Three subspecies are recognised:
- H. c. violiceps Phelps, WH Sr & Phelps, WH Jr, 1953 – Sierra de Perijá (Colombia/Venezuela border)
- H. c. verdiscutus Phelps, WH Sr & Phelps, WH Jr, 1955 – Tamá region of northeastern Colombia and northwestern Venezuela
- H. c. clarisse (de Longuemare, G, 1841) – eastern Colombia and western Venezuela

==Description==
Longuemare's sunangel is 9 to 10 cm long and weighs 5.0 to 6.0 g. It has a short (less than 2 cm), straight, blackish bill. The adult male of the nominate H. c. clarisse has a narrow glittering blue-green frontlet just above the bill, a dusky crown, and dark bronzy green upperparts. Its throat and upper breast gorget is glittering rosy and has a white pectoral band below it. The rest of the underparts are dusky buff with round green spots. The inner tail feathers are dark bronzy green and the outer ones blackish and occasionally have pale tips. The female has dull brown throat feathers with rufous or bronze green inclusions. Its belly has less spotting than the male's. Juveniles are plumaged like the adult female.
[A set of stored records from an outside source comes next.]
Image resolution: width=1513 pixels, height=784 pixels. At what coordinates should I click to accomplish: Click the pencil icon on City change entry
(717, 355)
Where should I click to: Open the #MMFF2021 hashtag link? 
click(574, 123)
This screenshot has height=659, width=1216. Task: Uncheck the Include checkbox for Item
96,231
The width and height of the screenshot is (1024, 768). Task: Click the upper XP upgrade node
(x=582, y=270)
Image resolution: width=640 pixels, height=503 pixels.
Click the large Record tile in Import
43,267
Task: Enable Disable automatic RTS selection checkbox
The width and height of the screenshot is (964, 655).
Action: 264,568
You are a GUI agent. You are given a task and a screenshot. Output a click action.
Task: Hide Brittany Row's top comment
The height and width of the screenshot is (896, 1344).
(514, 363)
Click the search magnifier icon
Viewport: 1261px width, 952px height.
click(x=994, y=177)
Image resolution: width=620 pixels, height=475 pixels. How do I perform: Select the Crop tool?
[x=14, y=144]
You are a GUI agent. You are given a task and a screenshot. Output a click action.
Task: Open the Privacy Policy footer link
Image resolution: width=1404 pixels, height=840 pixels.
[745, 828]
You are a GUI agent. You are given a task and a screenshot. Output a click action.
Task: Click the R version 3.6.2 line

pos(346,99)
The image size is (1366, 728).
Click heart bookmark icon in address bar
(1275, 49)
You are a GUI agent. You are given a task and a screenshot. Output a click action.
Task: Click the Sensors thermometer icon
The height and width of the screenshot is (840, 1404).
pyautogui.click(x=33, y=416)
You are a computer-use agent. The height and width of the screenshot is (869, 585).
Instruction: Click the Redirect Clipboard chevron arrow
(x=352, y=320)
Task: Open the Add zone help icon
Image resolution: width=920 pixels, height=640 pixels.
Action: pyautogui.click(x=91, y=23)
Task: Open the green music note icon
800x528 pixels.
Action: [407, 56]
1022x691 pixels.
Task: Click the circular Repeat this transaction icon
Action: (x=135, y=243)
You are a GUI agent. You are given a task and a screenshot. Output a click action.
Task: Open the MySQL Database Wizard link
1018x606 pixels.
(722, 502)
The male H. c. violiceps has a strongly blue frontlet and a purple gorget. The female's frontlet is dull; its dull brown throat patch is smaller than that of the nominate and a band of dark green separates it from the white pectoral band. The male H. c. verdiscutus has an emerald green frontlet, a deep bronzy purple crown, and a dark line along the upper edge of the gorget. The female has the same dark line and a smaller gorget than the nominate's with a dark green border.

The call is "a repeated dry, upward-inflected 'tsik' or 'tsit'."

==Distribution and habitat==

The nominate Longuemare's sunangel H. c. clarisse is found in Colombia's Eastern Andes and adjacent western Venezuela. H. c. violiceps is found further north, in Serranía del Perijá that defines the Colombia-Venezuela border. H. c. verdiscutus is restricted to the Tamá Massif, an extension of Colombia's eastern Andes on the border with Venezuela.

Longuemare's sunangel primarily inhabits the edges of humid cloudforest and elfin forest. It can also be found in more open landscapes including fields with scattered bushes and trees, open woodland, overgrown ravines, and páramo. In elevation it ranges from 1800 to 3600 m. It is sedentary.

==Behavior==
===Feeding===
Longuemare's sunangel feeds on nectar and also includes insects in its diet. It defends feeding territories that are dense with nectar sources. It typically feeds at heights up to 6 m, often along streams. It captures insects by hawking from a perch.

===Breeding===
The breeding season of Longuemare's sunangel extends at least from May to August. Its nest of moss and fine plant material is usually hung below a leaf or other structure that provides shelter from the weather. The clutch of two eggs is incubated by the female. The incubation period and time to fledging are not known.

==Status==
The IUCN has assessed Longuemare's sunangel as being of Least Concern. Its population size is not known but is believed to be stable. It is considered fairly common to common and no potential threats are known.